Back to Talks

Scalable Document Classification

Malek Ben Salem

Audience level: Intermediate
Topic area: Modeling


We present a novel approach to predict the confidentiality/sensitivity level of an organization’s documents based on their contents. Identifying sensitive information is critical to reduce information risk. We use Natural Language Processing and Machine Learning and show that we can accurately predict the confidentiality level of a document for 93% of the documents in our first use case.


Organizations use documents to communicate, perform business transactions, collaborate and innovate. These documents, which include e-mails, project reports, proposals, contracts, and design drafts, may carry confidential information and intellectual property. They have to be protected from unauthorized access, exfiltration or loss, but they need not be protected at the same level given that their contents are not equally sensitive. So, identifying and properly labeling sensitive documents is important.

The current classification process is manual; Document creators label the documents according to the classification taxonomy of their organization when a document is created or uploaded to a file share. The classification taxonomy varies by organization, but generally has 4 levels of confidentiality (Public/Unrestricted, Internal Use, Restricted, and Highly Confidential).

The impact of data disclosure or breach varies by confidentiality level, and so does the level of protection required for that data. Various security controls can be deployed to minimize the risk of losing or leaking this information such as access controls, encryption, Data Loss Prevention deployments, Enterprise Data Rights Management, etc. These controls are not effective unless the sensitive or confidential information is properly identified.

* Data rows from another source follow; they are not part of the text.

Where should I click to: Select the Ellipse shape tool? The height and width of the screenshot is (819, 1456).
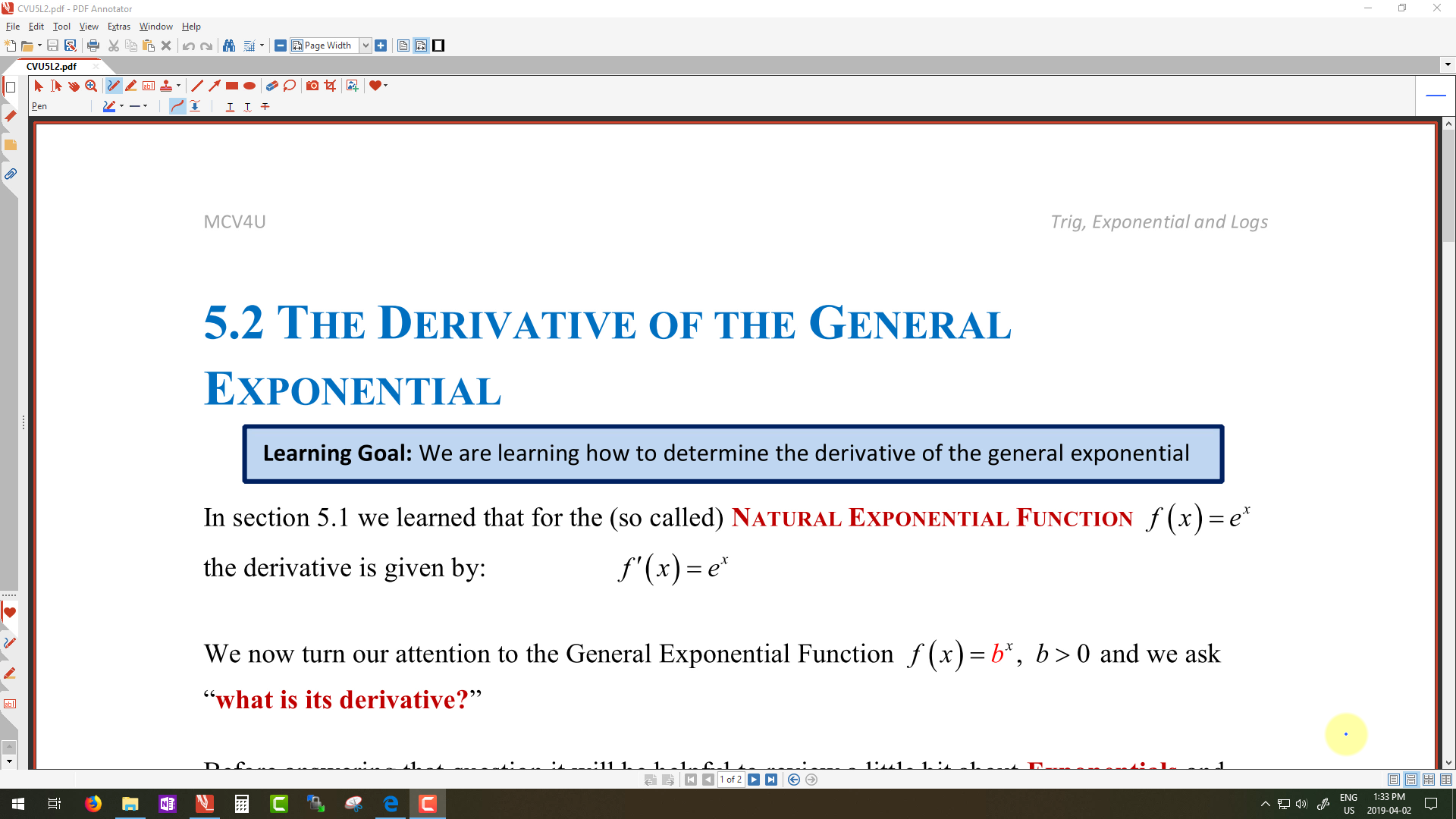click(249, 86)
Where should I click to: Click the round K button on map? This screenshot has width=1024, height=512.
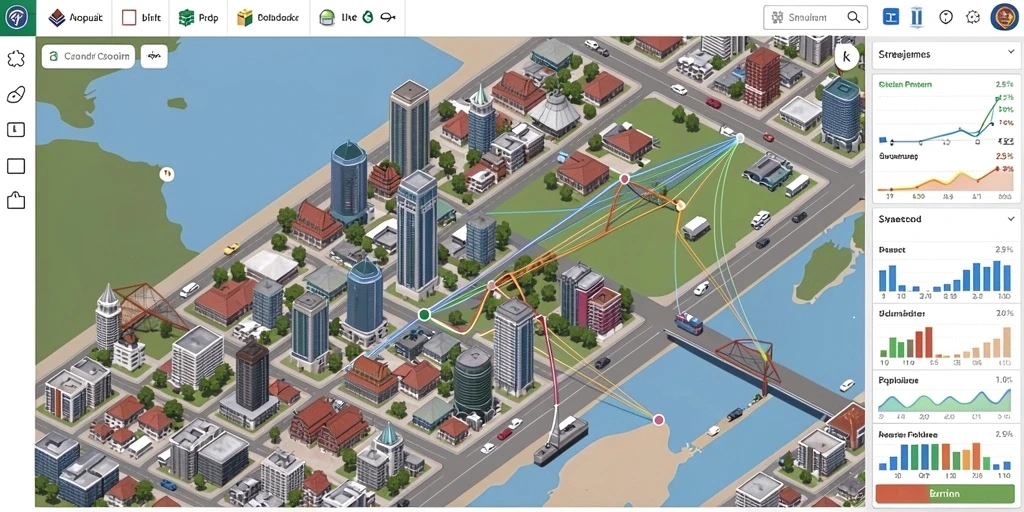pyautogui.click(x=846, y=57)
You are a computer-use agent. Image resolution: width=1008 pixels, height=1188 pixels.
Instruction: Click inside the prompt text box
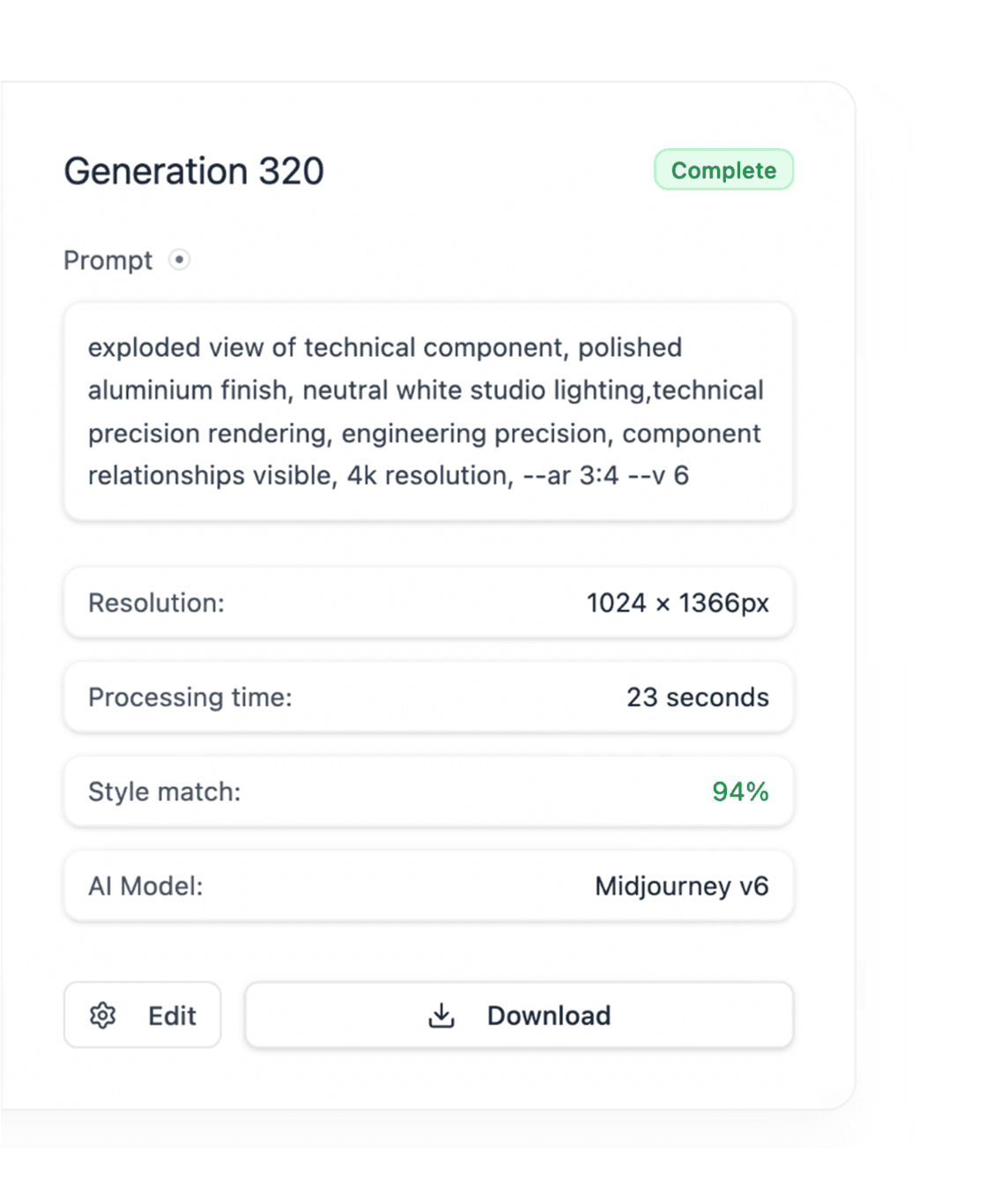click(x=428, y=412)
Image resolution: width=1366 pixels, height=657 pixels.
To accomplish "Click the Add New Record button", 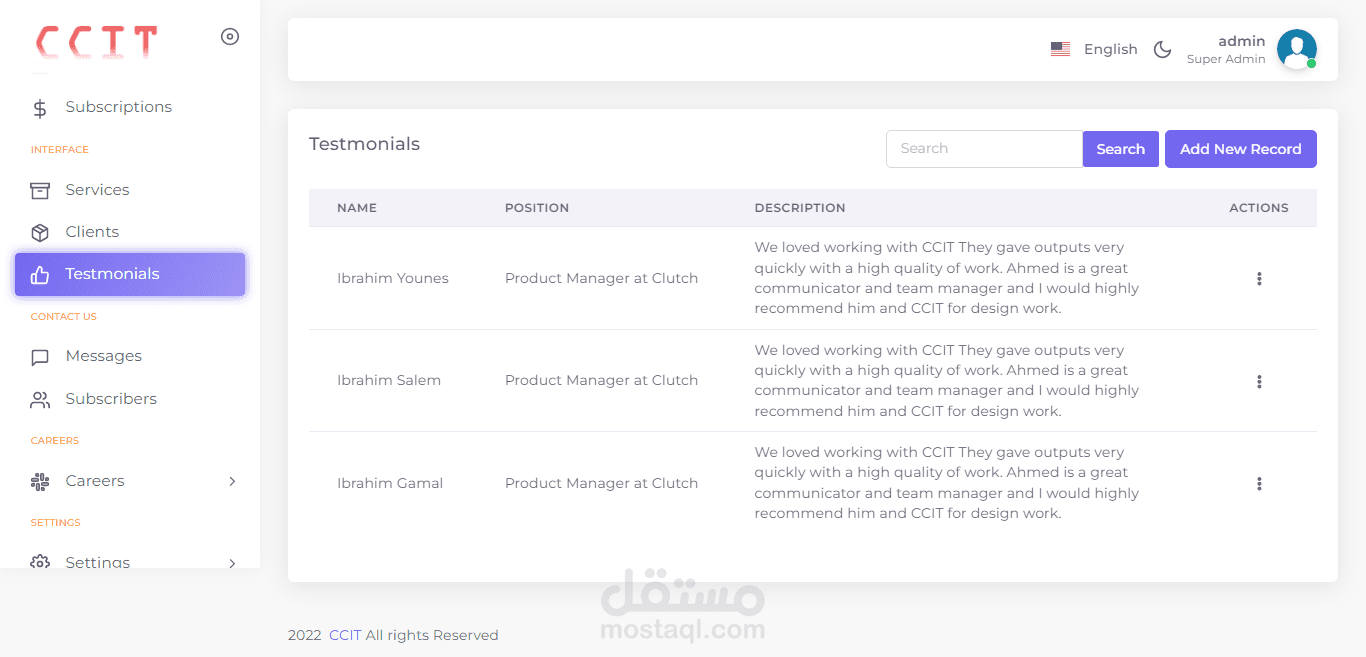I will (x=1240, y=149).
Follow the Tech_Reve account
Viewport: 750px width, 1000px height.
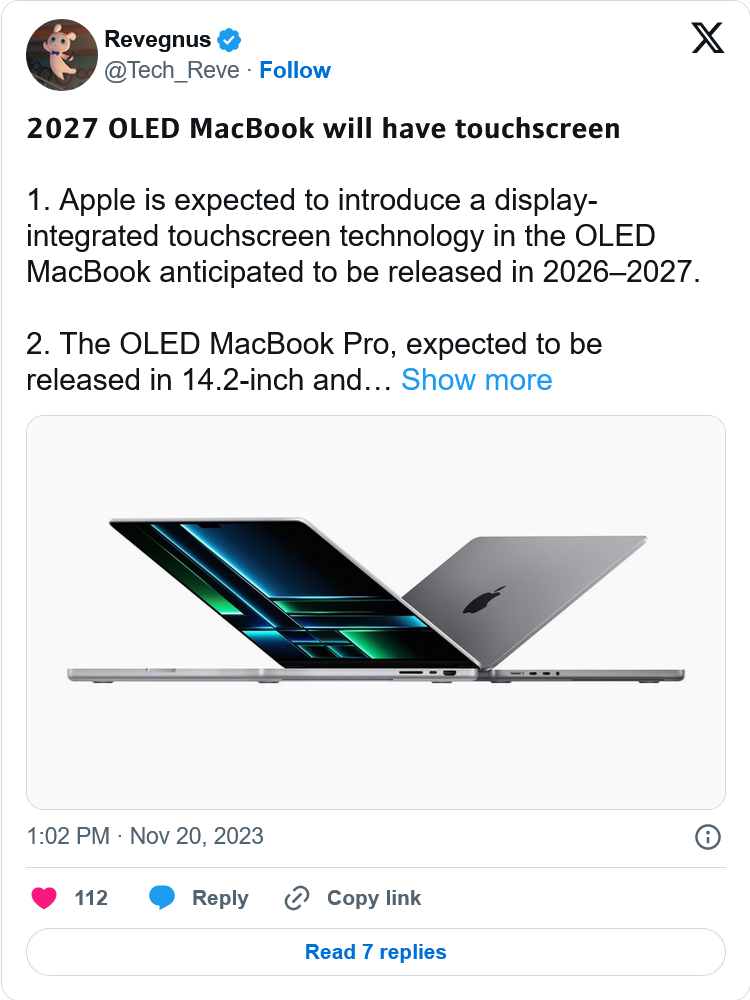(295, 70)
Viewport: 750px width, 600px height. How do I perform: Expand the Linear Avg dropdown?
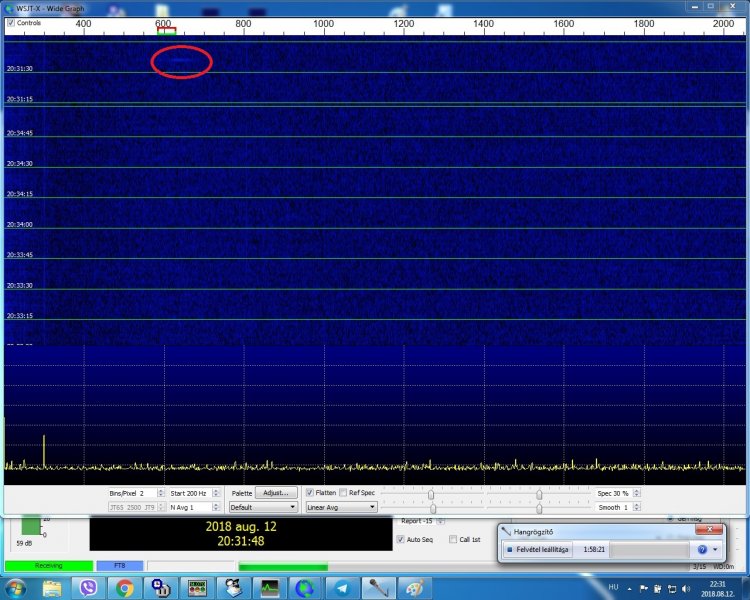click(340, 507)
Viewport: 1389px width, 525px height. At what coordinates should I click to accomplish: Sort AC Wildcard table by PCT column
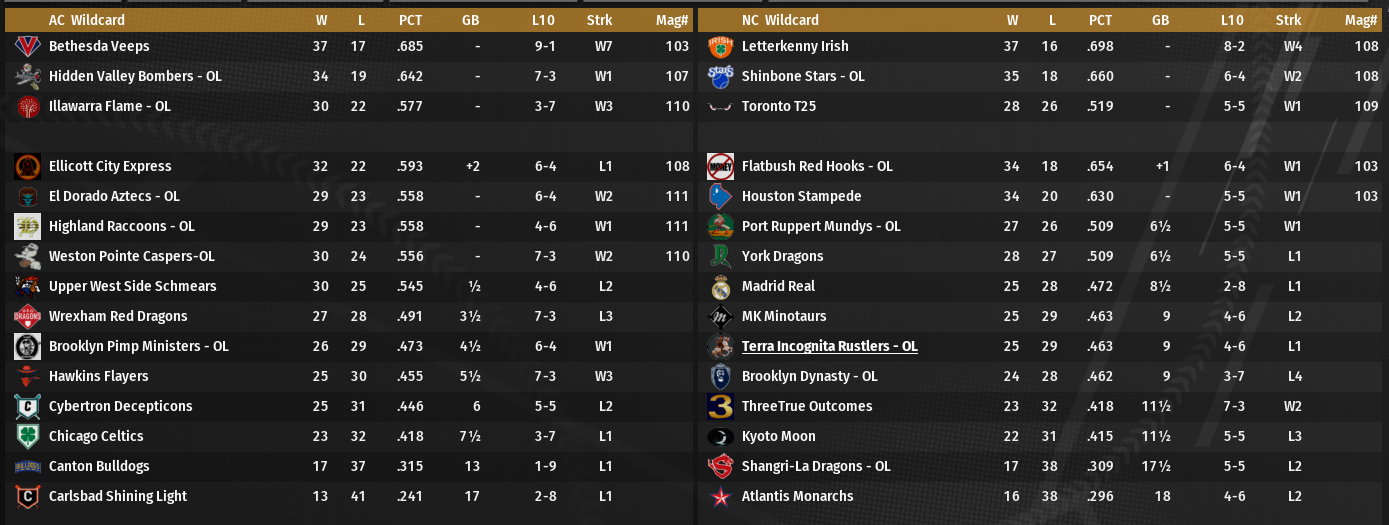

Manual classification however is not accurate. Employees seem to lack the proper training or proper discipline to label the documents appropriately, thus raising an organization’s information risk level. Worse, malicious users may intentionally label sensitive documents to non-sensitive in order to be able to ex-filtrate data without getting detected. In summary, manual classification is often unreliable and error-prone.

We present a tool (and an approach) that automatically classifies business documents using Natural Language Processing and Machine Learning techniques, in order to avoid the misclassification errors introduced by manual classification. We also share a use case where we used his tool and the classification results achieved in this use case with a client’s dataset that included tens of thousands of documents. We show that the classification approach is accurate and scalable.